Seefeld - Eine unendliche Geschichte dürfte bei der Ortswehr Seefeld nun doch ein Ende finden – ein gutes Ende. Es ist die Geschichte vom neuen Löschfahrzeug, die der frühere Ortsbrandmeister Klaus Musiol in der Jahreshauptversammlung erzählte.
Sie beginnt mit einer treuen Seele: dem Löschfahrzeug LF 8, das seit sage und schreibe 34 Jahren seinen Dienst versieht und rein technisch noch „in Schuss ist“, wie Klaus Musiol sagte. Allerdings haben sich die Aufgaben der Stützpunktfeuerwehr Seefeld in den 34 Jahren gewandelt – weniger löschen, mehr technische Hilfeleistungen, etwa bei Unfällen. Und dafür ist das alte LF8 nicht ausgelegt; die Veränderungsmöglichkeiten bei der Beladung seien ausgereizt, seit Jahren schon, sagte Klaus Musiol.
Die Ortswehr bildete 2018 eine fünfköpfige Arbeitsgruppe, die den Bedarf analysierte und daraus das richtige neue Fahrzeug herauskristallisierte – keine Arbeit, die mal eben in ein paar Stunden abgehakt ist.

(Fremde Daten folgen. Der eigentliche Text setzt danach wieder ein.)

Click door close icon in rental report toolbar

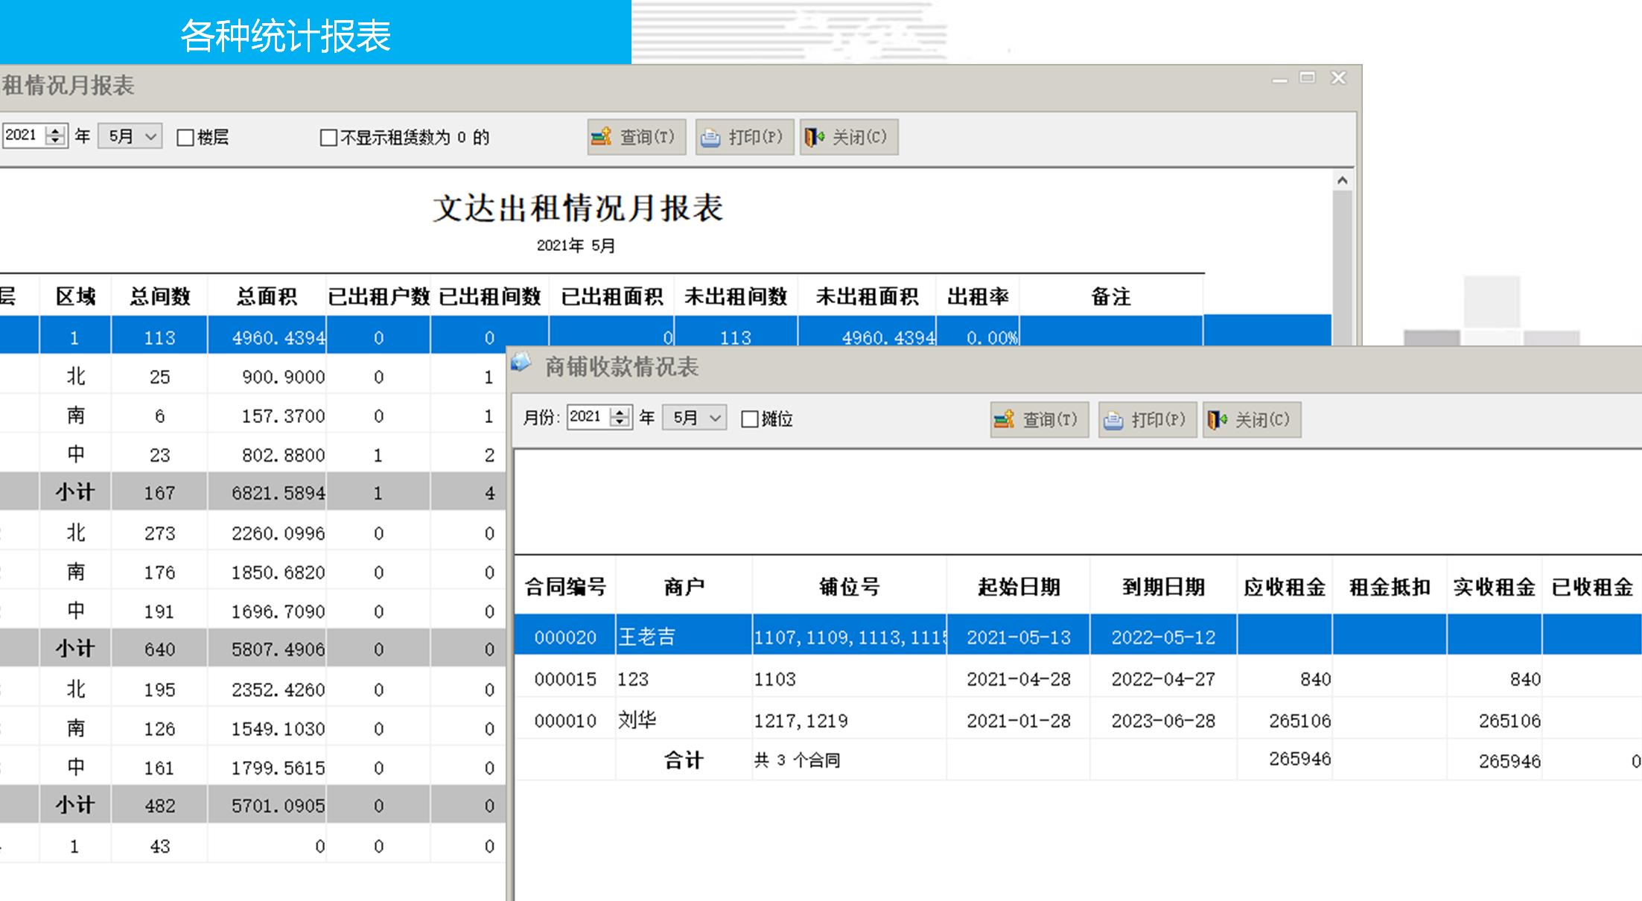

2019 übernahm die Gemeinde das 2008 hergestellte LF 10 – das klassische Nachfolgefahrzeug für das nicht mehr gebaute LF 8 – vom Kernkraftwerk Unterweser und bot es Seefeld an. Aber es passte ebenfalls nicht zu den neuen Anforderungen.
Doch wo ein Wille ist, gibt es auch eine Lösung: Das KKU-Fahrzeug wird „intelligent eingebunden“ und ein zweites Nachfolgefahrzeug ausgeschrieben. Inzwischen ist das KKU-Fahrzeug nach den Bedürfnissen der Seefelder Wehr umgebaut worden, in Kürze beginnt der Übungsbetrieb. Im Februar hat der Rat ein neues LF 10 für Seefeld genehmigt; es wird wohl kaum vor 2025 geliefert. Das KKU-Fahrzeug wird dann in einen Gerätewagen umgebaut und wohl bis Mitte der 30er Jahre seinen Dienst tun.
Und das alte LF 8? Dafür gibt es schon Kaufinteressenten, wie es hieß.